======== TASK MATERIAL ========
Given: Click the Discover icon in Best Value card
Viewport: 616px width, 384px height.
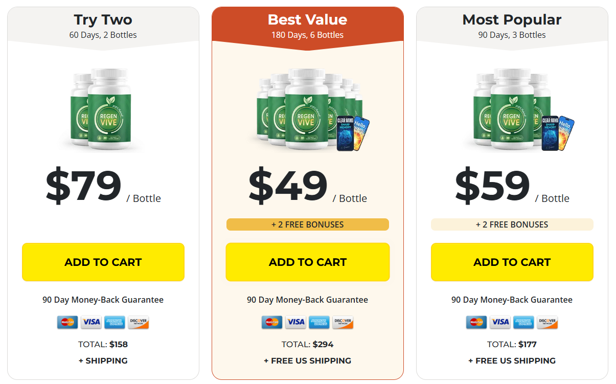Looking at the screenshot, I should (x=343, y=322).
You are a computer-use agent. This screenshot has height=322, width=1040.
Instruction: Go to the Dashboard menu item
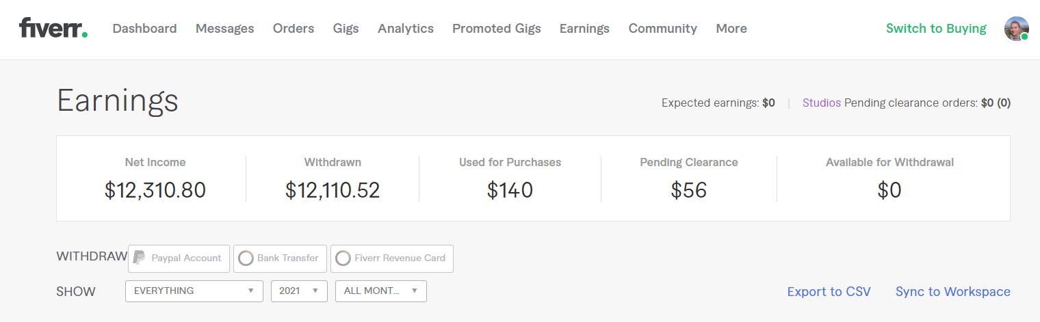tap(144, 29)
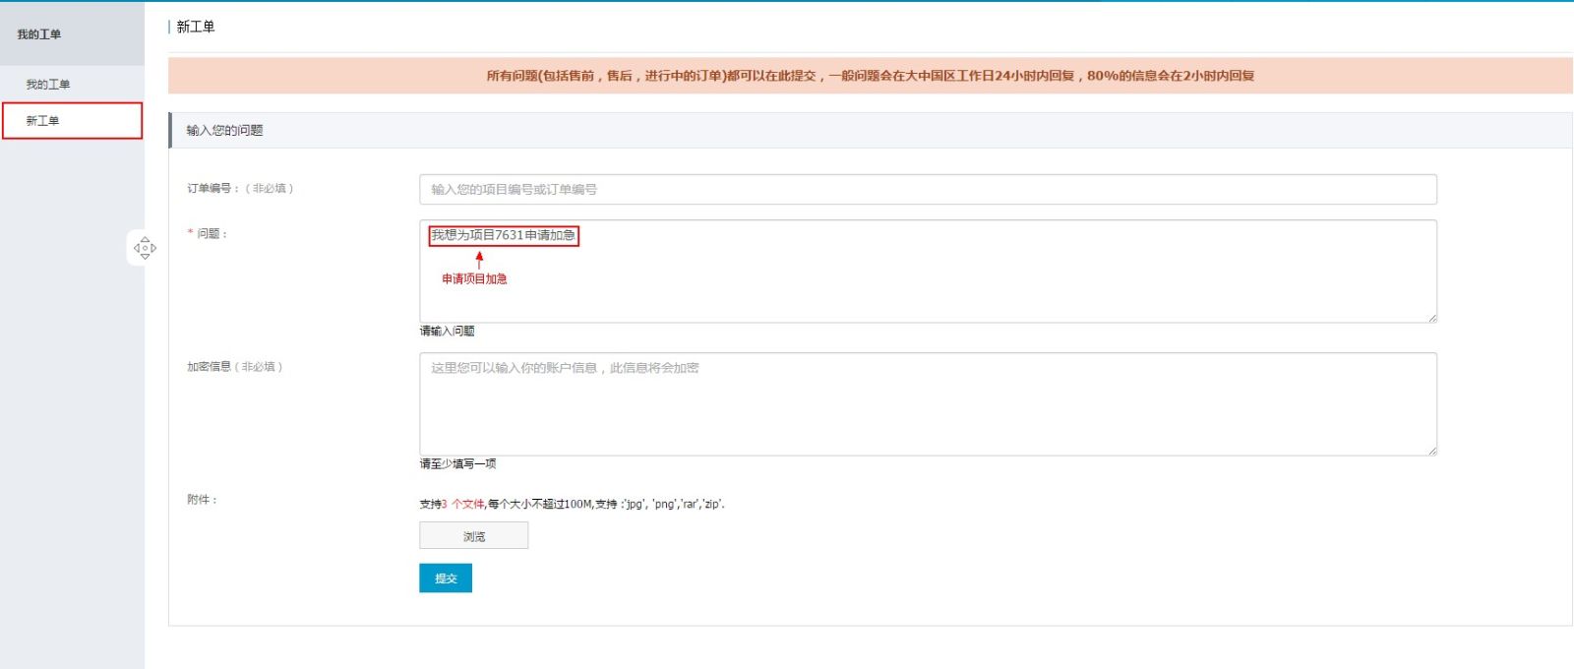Click the question textarea resize grip
Image resolution: width=1574 pixels, height=669 pixels.
pos(1431,318)
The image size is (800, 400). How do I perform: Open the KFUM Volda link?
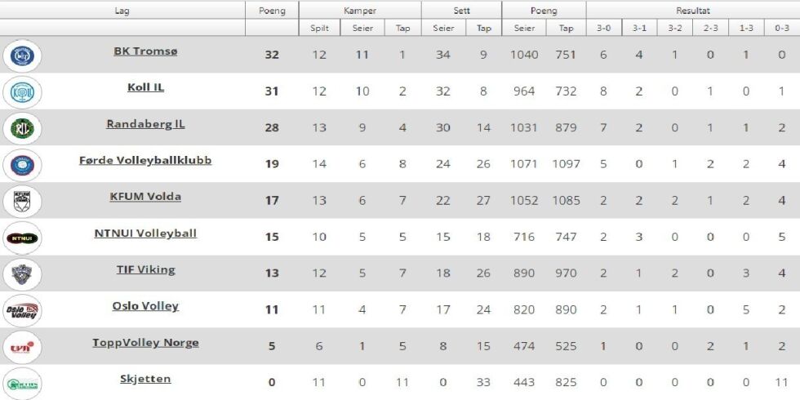click(x=145, y=197)
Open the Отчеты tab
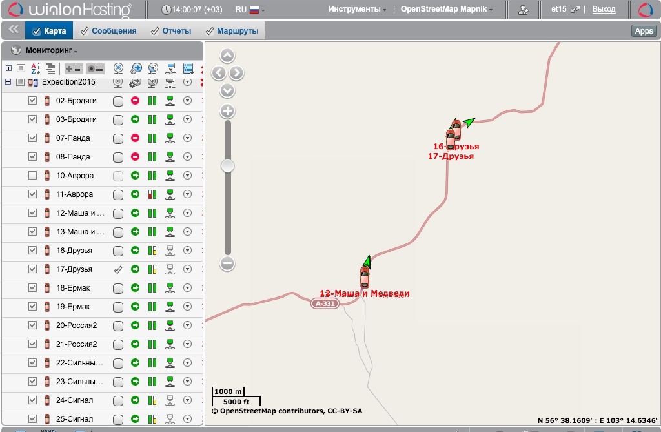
========
• _EXERCISE OBJECTIVE_
Copy out the lines above word for word, omitting the pictures.

• _TASK SOLUTION_
Given: Click the Discover icon in Best Value card
Viewport: 616px width, 384px height.
Looking at the screenshot, I should (x=343, y=322).
You are a computer-use agent. This screenshot has height=322, width=1040.
Instruction: Go to the Dashboard menu item
tap(144, 29)
Click the question textarea resize grip
Image resolution: width=1574 pixels, height=669 pixels.
pos(1431,318)
The image size is (800, 400). How do I perform: Open the KFUM Volda link?
click(x=145, y=197)
Open the Отчеты tab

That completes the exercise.